RIGHT TO PRIVATE AND FAMILY LIFE
– Section 37
“The privacy of citizens, their homes, correspondence, telephone conversations and telegraphic communications is hereby guaranteed and protected.”
The Constitution guarantees that every citizen of Nigeria is entitled to their privacy. This right to privacy covers your home, correspondences, telephone conversations and telegraphic communications; hence your privacy as a citizen in Nigeria is protected by the Constitution. So, you are entitled not to be bothered or disturbed by anybody or persons whatsoever, so long as you are not involved in any illegality.
a. Right To Privacy Of Your Dwelling Place
The provision not only guarantees but protects your privacy. In this sense, it is illegal for another person to invade your home or enter into your dwelling place without your consent and authority. It is illegal for a person to enter into your apartment without your knowledge and consent, even if he is your landlord or the owner of the property. So, if anybody enters into your home without your consent, that person has committed trespassed against your property. Aside from the remedy under the Constitution, you may also sue the person and claim damages for the trespass notwithstanding that no damage was caused to your property.

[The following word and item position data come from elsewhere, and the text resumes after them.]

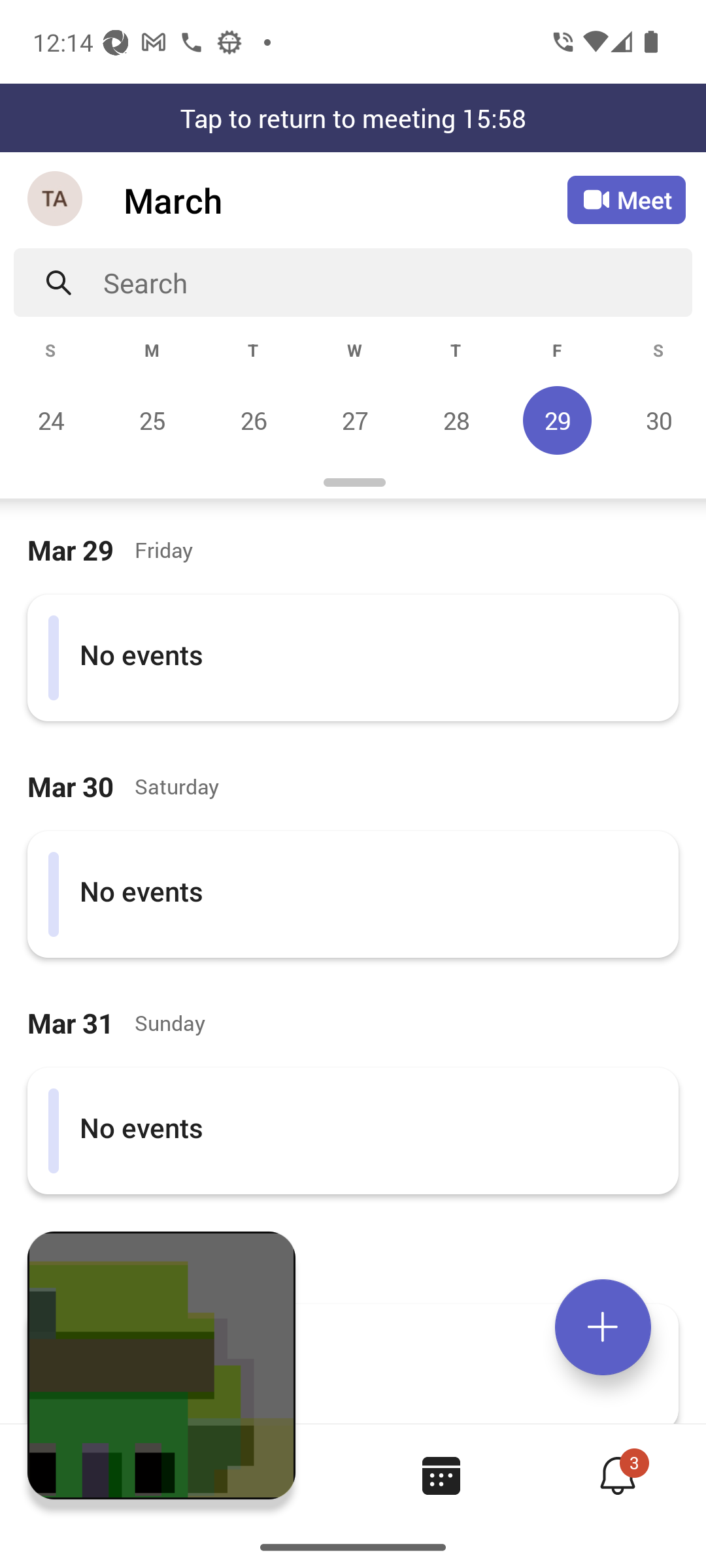
Tap to return to meeting 15:58 (353, 117)
Navigation (56, 199)
Meet Meet now or join with an ID (626, 199)
March March Calendar Agenda View (345, 199)
Search (397, 281)
Sunday, March 24 24 (50, 420)
Monday, March 25 25 (151, 420)
Tuesday, March 26 26 (253, 420)
Wednesday, March 27 27 (354, 420)
Thursday, March 28 28 (455, 420)
Friday, March 29, Selected 29 (556, 420)
Saturday, March 30 30 (656, 420)
Expand meetings menu (602, 1327)
Calendar tab, 3 of 4 (441, 1475)
Activity tab,4 of 4, not selected, 3 new 3 (617, 1475)
Given the description of an element on the screen output the (x, y) to click on. 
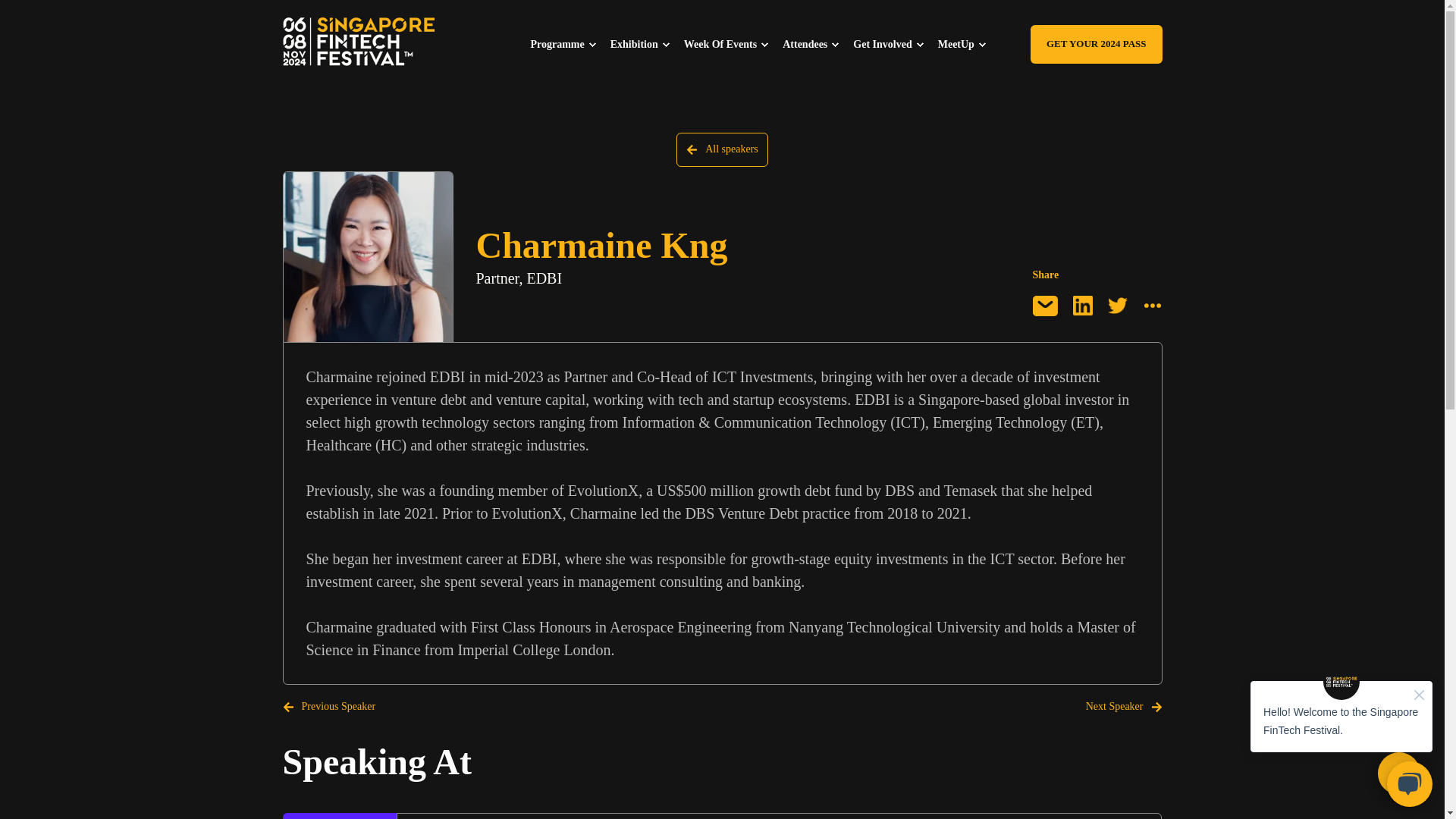
Attendees (818, 43)
MeetUp (968, 43)
Exhibition (647, 43)
GET YOUR 2024 PASS (1095, 44)
Week Of Events (733, 43)
Get Involved (895, 43)
Programme (569, 43)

This constitutional guarantee of your privacy is also protected under the criminal laws. For instance, under the Criminal Code, Sections 410 – 417 deal with offences which relate to invasion of the privacy of your home, viz, housebreaking, burglary, breaking and entry, etc. Section 410 defines the offences as follows:
“A person who breaks any part, whether external or internal, of a building, or opens by unlocking, pulling, pushing, lifting, or any other means whatever, any door, window, shutter, cellar flap, or other thing, intended to close or cover an opening in a building, or an opening giving passage from one part of a building to another, is said to break the building.
A person is said to enter a building as soon as any part of his body or any part of any instrument used by him is within the building.
A person who obtains entrance into a building by means of any threat or artifice used for that purpose, or by collusion with any person in the building, or who enters any chimney or other aperture of the building permanently left open for any necessary purpose, but not intended to be ordinarily used as a means of entrance, is deemed to have broken and entered the building.”
All these constitute offences under the Criminal Code for which the punishments range from 7 years to life imprisonment.